Trois questions à Mgr Rey qui publie un ouvrage intitulé Le Prêtre
La fidélité chrétienne doit s’appuyer sur celle du Christ à l’égard de son Eglise pour laquelle Lui-même s’est livré jusqu’à donner sa vie. Il existe des figures de fidélité qui soutiennent et stimulent la nôtre. Je pense à mes parents dont le témoignage de 70 ans de vie commune m’a montré que amour rime avec toujours.

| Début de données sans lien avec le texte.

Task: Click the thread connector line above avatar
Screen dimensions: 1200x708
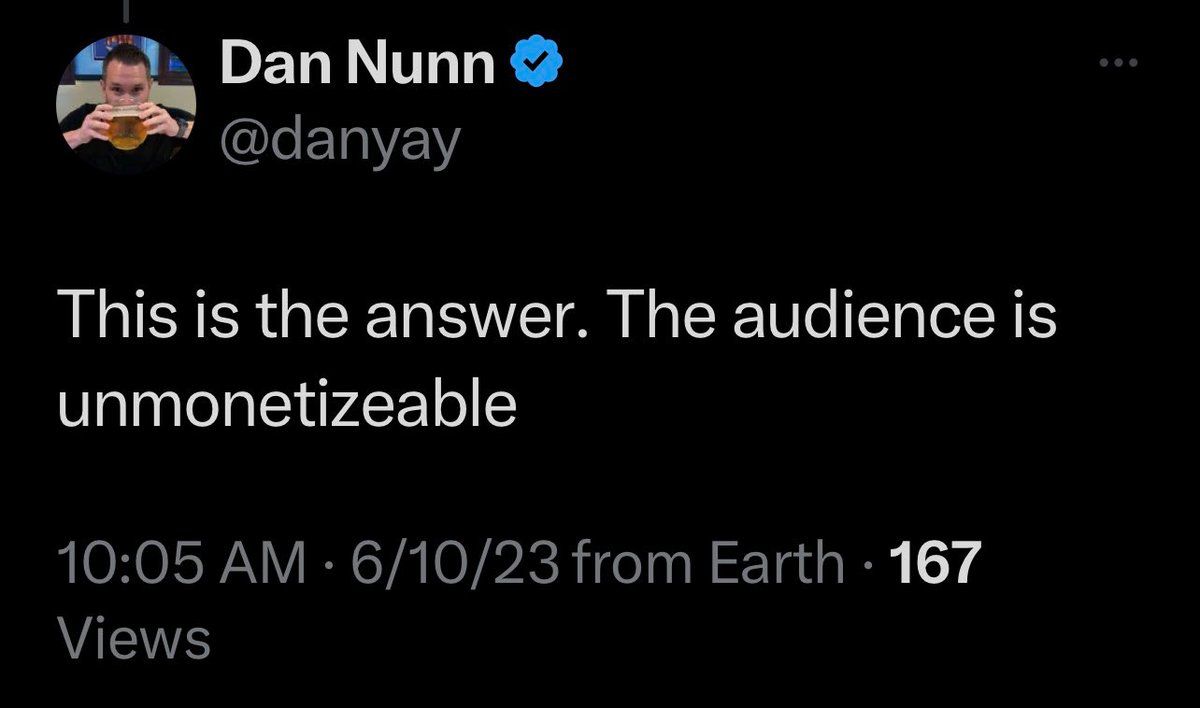Action: [126, 10]
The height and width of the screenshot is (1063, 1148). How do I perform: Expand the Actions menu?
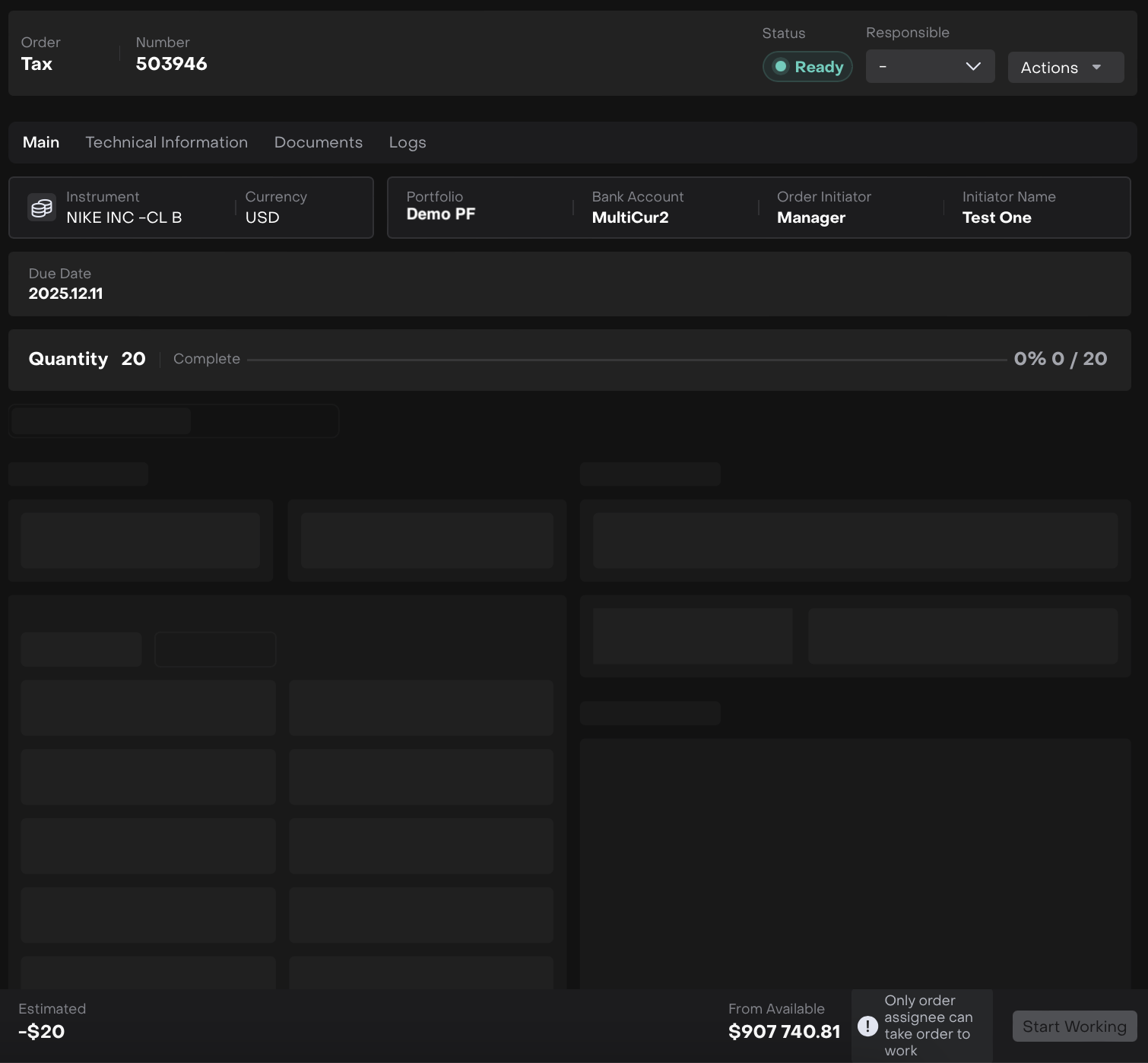click(x=1064, y=68)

La fidélité se construit au quotidien. Les grandes fidélités se déploient à partir des petites fidélités vécues au jour le jour : fidélité à la prière, aux amitiés, aux engagements. Paradoxalement, alors que notre culture prône « l’infidélité » toujours en quête de nouvelles expériences, le zapping perpétuel et ses attachements successifs et contractuels, l’homme contemporain est en recherche d’ancrage profond et durable, d’un amour qui ne faillit point.
Toute fidélité est un art de vivre avec le temps : au-delà de l’éphémère nous cherchons à construire sur de l’invariant, sur des permanences. Et c’est là que nous pouvons rencontrer le Christ : « Le ciel et la terre passeront ; mes paroles ne passeront point. »
Parmi les trois postures « frère, père et époux » (p. 84) que le prêtre est invité à incarner, laquelle vous semble la plus difficile, et peut-être aussi la plus urgente, à assumer dans notre contexte occidental ?
La posture du frère est fondatrice des deux autres. Comment peut-on exercer une paternité sinon à l’intérieur d’une fraternité commune ? Comme chrétiens nous la recevons au baptême. La dimension sponsale est aujourd’hui la plus incomprise. C’est à partir d’elle que prennent sens le célibat du prêtre et son attachement indéfectible à l’Eglise dont il est le ministre. Car il tient la place du Christ époux.
La dimension de la paternité me paraît une urgence et un défi dans un contexte où les figures de paternité sont mises en cause dans les modèles sociaux en raison du délitement de la famille et de la démission de l’autorité. « Une société sans père est une société sans repère », disent les psychosociologues. C’est en donnant sa vie à l’exemple du Christ et jusqu’à la perte de soi que l’on peut donner la vie. La paternité chrétienne est sacrificielle, mais elle est source de joie.
Vous dites page 118, que l’ordination sacerdotale députe à l’espérance. Quel message voudriez-vous partager aux confrères les plus éprouvés par le chemin de la vie et de la mission?
Face à leurs propres difficultés et aux résistances du terrain, certains prêtres désespèrent de leur ministère. Ils ne voient guère les fruits de leur apostolat et sont confrontés à l’indifférence, parfois au mépris. On ne peut pas porter tout seul « la charge de l’espérance ». Le lien av ec les laïcs, le soutien des frères prêtres me semblent indispensables pour nous maintenir dans une ferme espérance et éviter que le ministère se déploie dans une fuite en avant perpétuelle ou la recherche de consolations qui nous déportent de la mission que l’Eglise attend de nous. L’espérance chrétienne se nourrit de prière. Elle est confiance en la présence de Dieu qui se sert de nos talents mais aussi de nos fragilités.
L’espérance est un don et une responsabilité. Pour le prêtre, elle consiste aussi à porter ceux qui l’ont perdue.
Elle est enfin certitude qu’à travers les combats, le Ressuscité est au bout du chemin !…
Les bénéfices de la vente du livre sont entièrement reversés au Séminaire diocésain de La Castille.